Dr. Saynakhone Inthavong, the Vice Minister of the Ministry of Natural Resources and Environment, said “the Lao government highly appreciates the comments from all stakeholders under this prior consultation process and is continually committed to addressing legitimate concerns.”

Dr. Saynakhone Inthavong, the Vice Minister of the Lao Ministry of Natural Resources and Environment, addresses the forum in Luang Prabang.


The prior consultation process on the Luang Prabang project officially began on 8 October 2019 and will continue until April 2020. By that time, the Joint Committee Working Group, a technical advisory body of the MRC, will deliberate recommendations to be submitted to the MRC Joint Committee for decision in concluding the six-month process. 

Dr. An Pich Hatda, the MRC Secretariat Chief Executive Officer, said these stakeholders’ concerns and recommendations gathered during this six-month process would be formally recorded and reflected in the technical assessments of the proposed project, known as the MRC technical review report.

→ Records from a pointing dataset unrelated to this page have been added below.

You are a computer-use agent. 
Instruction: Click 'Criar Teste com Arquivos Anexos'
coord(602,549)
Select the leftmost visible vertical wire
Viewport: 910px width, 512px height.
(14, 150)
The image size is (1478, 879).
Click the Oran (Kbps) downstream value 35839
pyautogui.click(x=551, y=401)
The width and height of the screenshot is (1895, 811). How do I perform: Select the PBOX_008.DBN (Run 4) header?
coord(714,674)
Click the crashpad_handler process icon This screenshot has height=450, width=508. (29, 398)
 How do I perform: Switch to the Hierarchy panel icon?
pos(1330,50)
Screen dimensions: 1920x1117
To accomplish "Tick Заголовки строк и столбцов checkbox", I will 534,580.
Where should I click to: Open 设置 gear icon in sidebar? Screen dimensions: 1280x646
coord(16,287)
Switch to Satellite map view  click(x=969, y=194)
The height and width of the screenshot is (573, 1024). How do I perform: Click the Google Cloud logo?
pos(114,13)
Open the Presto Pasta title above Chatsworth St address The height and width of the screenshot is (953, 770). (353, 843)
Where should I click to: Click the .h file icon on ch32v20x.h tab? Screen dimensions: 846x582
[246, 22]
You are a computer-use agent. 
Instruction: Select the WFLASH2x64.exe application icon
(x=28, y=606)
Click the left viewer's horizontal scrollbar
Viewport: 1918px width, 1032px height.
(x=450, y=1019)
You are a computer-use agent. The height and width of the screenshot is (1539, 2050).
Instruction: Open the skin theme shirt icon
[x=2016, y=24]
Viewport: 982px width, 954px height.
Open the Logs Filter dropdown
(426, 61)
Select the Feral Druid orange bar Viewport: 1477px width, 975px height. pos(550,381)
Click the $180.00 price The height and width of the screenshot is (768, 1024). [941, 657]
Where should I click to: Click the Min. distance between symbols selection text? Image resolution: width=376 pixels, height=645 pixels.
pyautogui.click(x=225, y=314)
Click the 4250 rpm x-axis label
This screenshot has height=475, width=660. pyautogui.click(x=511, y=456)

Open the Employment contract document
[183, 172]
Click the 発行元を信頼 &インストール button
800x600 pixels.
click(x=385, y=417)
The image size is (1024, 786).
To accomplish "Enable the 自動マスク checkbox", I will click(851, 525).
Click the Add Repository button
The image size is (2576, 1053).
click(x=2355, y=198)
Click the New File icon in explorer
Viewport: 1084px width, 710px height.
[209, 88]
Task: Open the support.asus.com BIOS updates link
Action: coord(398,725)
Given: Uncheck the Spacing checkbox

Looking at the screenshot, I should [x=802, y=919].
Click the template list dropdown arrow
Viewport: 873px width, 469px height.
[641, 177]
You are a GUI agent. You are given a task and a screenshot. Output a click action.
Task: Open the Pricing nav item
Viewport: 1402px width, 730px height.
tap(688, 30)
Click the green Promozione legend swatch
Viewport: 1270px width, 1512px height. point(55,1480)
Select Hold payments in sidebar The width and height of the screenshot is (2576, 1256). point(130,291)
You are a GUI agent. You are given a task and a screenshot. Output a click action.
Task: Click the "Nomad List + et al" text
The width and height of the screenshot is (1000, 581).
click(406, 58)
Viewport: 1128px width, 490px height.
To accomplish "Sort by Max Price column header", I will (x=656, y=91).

“We hope the Joint Committee will issue a decision in the form of Statement at the end of the six-month process. This Statement will call on the Lao government to make every effort to implement the identified measures to avoid, minimise and mitigate potential adverse transboundary impacts,” he said.

On the second day, the forum also discussed the draft Basin Development Strategy for 2021-2030, a 10-year strategic direction for development planning within the region in optimizing Member Countries’ development plans while minimizing the risks and effects to the environment.

The forum said the strategy was ambitious. But they considered it proactive in tackling the real basin-wide issues. Among many recommendations they made, increasing stakeholder engagement, strengthening cooperation among the four MRC Member Countries, and increasing an open and transparent sharing of information took the stage. 

The strategy is expected to be ready mid this year after going through several rounds of regional and national consultations.


Note to editors: 

The MRC is an intergovernmental organization for regional dialogue and cooperation in the lower Mekong river basin, established in 1995 based on the Mekong Agreement between Cambodia, Lao PDR, Thailand, and Viet Nam. The organization serves as a regional platform for water diplomacy as well as a knowledge hub of water resources management for the sustainable development of the region.